── Provided entries ──

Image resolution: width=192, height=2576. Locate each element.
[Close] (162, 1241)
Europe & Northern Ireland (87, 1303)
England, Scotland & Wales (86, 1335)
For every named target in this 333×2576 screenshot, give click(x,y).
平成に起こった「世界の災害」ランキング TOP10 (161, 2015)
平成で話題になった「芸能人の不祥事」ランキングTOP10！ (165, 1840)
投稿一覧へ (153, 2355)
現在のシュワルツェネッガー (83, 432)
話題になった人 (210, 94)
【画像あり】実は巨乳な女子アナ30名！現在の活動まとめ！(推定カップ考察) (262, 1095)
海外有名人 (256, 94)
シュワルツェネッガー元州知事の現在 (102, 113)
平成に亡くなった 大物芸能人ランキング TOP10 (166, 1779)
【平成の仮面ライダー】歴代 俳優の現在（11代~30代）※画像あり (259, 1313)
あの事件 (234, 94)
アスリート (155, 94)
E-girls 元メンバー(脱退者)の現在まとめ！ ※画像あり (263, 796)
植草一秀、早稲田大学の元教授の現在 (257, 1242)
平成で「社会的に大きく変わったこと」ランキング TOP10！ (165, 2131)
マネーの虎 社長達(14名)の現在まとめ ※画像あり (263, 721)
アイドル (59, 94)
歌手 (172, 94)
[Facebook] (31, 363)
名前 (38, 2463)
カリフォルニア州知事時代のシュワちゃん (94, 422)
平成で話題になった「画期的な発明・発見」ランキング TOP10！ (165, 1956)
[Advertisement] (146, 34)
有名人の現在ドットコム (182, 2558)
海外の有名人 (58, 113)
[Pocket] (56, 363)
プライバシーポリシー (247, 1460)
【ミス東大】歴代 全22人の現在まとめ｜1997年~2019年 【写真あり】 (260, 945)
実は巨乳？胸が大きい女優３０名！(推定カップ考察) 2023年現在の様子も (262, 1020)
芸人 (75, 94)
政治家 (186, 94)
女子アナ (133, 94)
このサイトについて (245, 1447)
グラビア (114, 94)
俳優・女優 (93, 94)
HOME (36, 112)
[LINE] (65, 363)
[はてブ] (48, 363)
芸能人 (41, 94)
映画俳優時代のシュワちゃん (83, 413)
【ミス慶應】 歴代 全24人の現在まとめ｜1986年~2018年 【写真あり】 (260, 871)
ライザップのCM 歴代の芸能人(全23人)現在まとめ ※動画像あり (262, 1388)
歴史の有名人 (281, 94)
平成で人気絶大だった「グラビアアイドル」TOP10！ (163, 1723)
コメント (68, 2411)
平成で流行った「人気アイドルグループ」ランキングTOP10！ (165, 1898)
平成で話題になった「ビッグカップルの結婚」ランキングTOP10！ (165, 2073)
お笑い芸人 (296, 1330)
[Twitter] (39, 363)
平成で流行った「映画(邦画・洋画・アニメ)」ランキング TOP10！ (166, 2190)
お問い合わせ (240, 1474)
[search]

───

* **Task description**
Reproduce all the records shown above, unchanged.

* **Exercise answer**
Image resolution: width=192, height=2576. Locate each element.
[Close] (162, 1241)
Europe & Northern Ireland (87, 1303)
England, Scotland & Wales (86, 1335)
For every named target in this 333×2576 screenshot, give click(x,y).
平成に起こった「世界の災害」ランキング TOP10 (161, 2015)
平成で話題になった「芸能人の不祥事」ランキングTOP10！ (165, 1840)
投稿一覧へ (153, 2355)
現在のシュワルツェネッガー (83, 432)
話題になった人 (210, 94)
【画像あり】実は巨乳な女子アナ30名！現在の活動まとめ！(推定カップ考察) (262, 1095)
海外有名人 (256, 94)
シュワルツェネッガー元州知事の現在 (102, 113)
平成に亡くなった 大物芸能人ランキング TOP10 (166, 1779)
【平成の仮面ライダー】歴代 俳優の現在（11代~30代）※画像あり (259, 1313)
あの事件 (234, 94)
アスリート (155, 94)
E-girls 元メンバー(脱退者)の現在まとめ！ ※画像あり (263, 796)
植草一秀、早稲田大学の元教授の現在 (257, 1242)
平成で「社会的に大きく変わったこと」ランキング TOP10！ (165, 2131)
マネーの虎 社長達(14名)の現在まとめ ※画像あり (263, 721)
アイドル (59, 94)
歌手 (172, 94)
[Facebook] (31, 363)
名前 (38, 2463)
カリフォルニア州知事時代のシュワちゃん (94, 422)
平成で話題になった「画期的な発明・発見」ランキング TOP10！ (165, 1956)
[Advertisement] (146, 34)
有名人の現在ドットコム (182, 2558)
海外の有名人 (58, 113)
[Pocket] (56, 363)
プライバシーポリシー (247, 1460)
【ミス東大】歴代 全22人の現在まとめ｜1997年~2019年 【写真あり】 (260, 945)
実は巨乳？胸が大きい女優３０名！(推定カップ考察) 2023年現在の様子も (262, 1020)
芸人 (75, 94)
政治家 (186, 94)
女子アナ (133, 94)
このサイトについて (245, 1447)
グラビア (114, 94)
俳優・女優 (93, 94)
HOME (36, 112)
[LINE] (65, 363)
[はてブ] (48, 363)
芸能人 (41, 94)
映画俳優時代のシュワちゃん (83, 413)
【ミス慶應】 歴代 全24人の現在まとめ｜1986年~2018年 【写真あり】 (260, 871)
ライザップのCM 歴代の芸能人(全23人)現在まとめ ※動画像あり (262, 1388)
歴史の有名人 (281, 94)
平成で人気絶大だった「グラビアアイドル」TOP10！ (163, 1723)
コメント (68, 2411)
平成で流行った「人気アイドルグループ」ランキングTOP10！ (165, 1898)
平成で話題になった「ビッグカップルの結婚」ランキングTOP10！ (165, 2073)
お笑い芸人 (296, 1330)
[Twitter] (39, 363)
平成で流行った「映画(邦画・洋画・アニメ)」ランキング TOP10！ (166, 2190)
お問い合わせ (240, 1474)
[search]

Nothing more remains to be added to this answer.